Other Businesses and Corporate
Other businesses and corporate comprises Finance, the group's aluminum asset, interest income and costs relating to corporate activities. The third quarter's result includes a net gain of $78 million in respect of non-operating items. This includes a net credit of $96 million in relation to new, and revisions to existing, environmental and other provisions. Also included in the result, but not treated as a non-operating item, is a charge resulting from new, and revisions to existing, vacant space provisions.
BP Group Chief Executive, Lord Browne, concluded:
"World economic growth has been sustained. US economic growth appears to have slowed compared to the second quarter, but growth in Europe and Asia has been robust. The near-term global outlook is for slower but resilient growth.
"Crude oil prices averaged $69.60 per barrel (Dated Brent) in the third quarter of 2006, similar to the second quarter average and nearly $8 per barrel above the same period last year. After peaking above $78 per barrel in early August prices have declined and in early October were below $60 per barrel. Ample inventories, a perceived lessening of geopolitical tensions, and a lack of hurricane-related disruptions have contributed to the decline. OPEC members have announced an intent to reduce production.
"US natural gas prices averaged $6.58/mmbtu (Henry Hub first of month index) in the third quarter, $0.22/mmbtu below the second quarter average and nearly $2/mmbtu below the same period last year. Gas continued to trade at a discount to residual fuel oil. Domestic production growth retained its momentum, and consumption outside the power sector remained sluggish. Gas in storage at the end of September was 12% above the five-year average. Prices should be supported by seasonally rising winter demand.

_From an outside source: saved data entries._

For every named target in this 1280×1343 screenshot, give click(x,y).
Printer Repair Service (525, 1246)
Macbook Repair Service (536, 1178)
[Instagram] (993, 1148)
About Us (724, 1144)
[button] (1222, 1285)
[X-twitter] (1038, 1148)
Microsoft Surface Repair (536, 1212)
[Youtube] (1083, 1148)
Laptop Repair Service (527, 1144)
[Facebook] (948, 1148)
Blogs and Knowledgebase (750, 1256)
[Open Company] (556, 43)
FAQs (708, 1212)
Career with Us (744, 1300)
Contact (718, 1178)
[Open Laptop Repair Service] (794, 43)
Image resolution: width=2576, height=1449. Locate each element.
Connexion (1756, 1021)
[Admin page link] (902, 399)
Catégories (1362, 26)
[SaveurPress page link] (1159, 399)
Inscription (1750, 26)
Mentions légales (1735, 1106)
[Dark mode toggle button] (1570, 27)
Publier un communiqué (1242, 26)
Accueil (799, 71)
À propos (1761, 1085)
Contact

"UK gas prices (NBP day-ahead) in the third quarter averaged 33.72 pence per therm, slightly below the second quarter but 15% above the same period last year. Since the peak in late July, prices have fallen significantly, facilitated by fewer North Sea maintenance closures, LNG imports, and most recently, the testing of the Langeled pipeline. Rough storage is full and import capacity has increased, easing most concerns over winter supply availability.
"The global average indicator refining margin fell to $8.40/bbl in the third quarter of 2006, down more than $4/bbl versus the second quarter and by a similar amount versus the third quarter last year. Margins were strong in July and August but fell away sharply during September on the end of the US gasoline season, limited hurricane activity and growing product inventory levels. So far in October, margins have averaged around $5/bbl, and should be underpinned in the near term by the autumn refinery turnaround program and demand for distillates once colder weather arrives.
"Retail margins increased significantly in August and September due to a steady fall in the cost of product, leaving average retail margins for the third quarter above the previous two quarters. More stable raw material costs during October to date and an increase in competitive pressures suggest that marketing margins in the fourth quarter are likely to be weaker.
"The UK Government's announced increase in the North Sea supplemental tax rate has been enacted. This increase has two effects; first to create a one-time deferred tax charge and second to increase current tax to reflect the 2006 impact of the higher rate, which is retroactive to the start of the year. The full year aggregate effective tax rate is expected to be around 37%.
"Our strategy is unchanged. We continue to execute it with discipline and focus. Production for the year is expected to be around 3.950 mmboe/d, lower than in 2005 due principally to divestments and the impact of higher prices on entitlements under Production Sharing Contracts. Capital expenditure excluding acquisitions is expected to be around $16 billion for the year. Divestment proceeds are expected to be around $6 billion."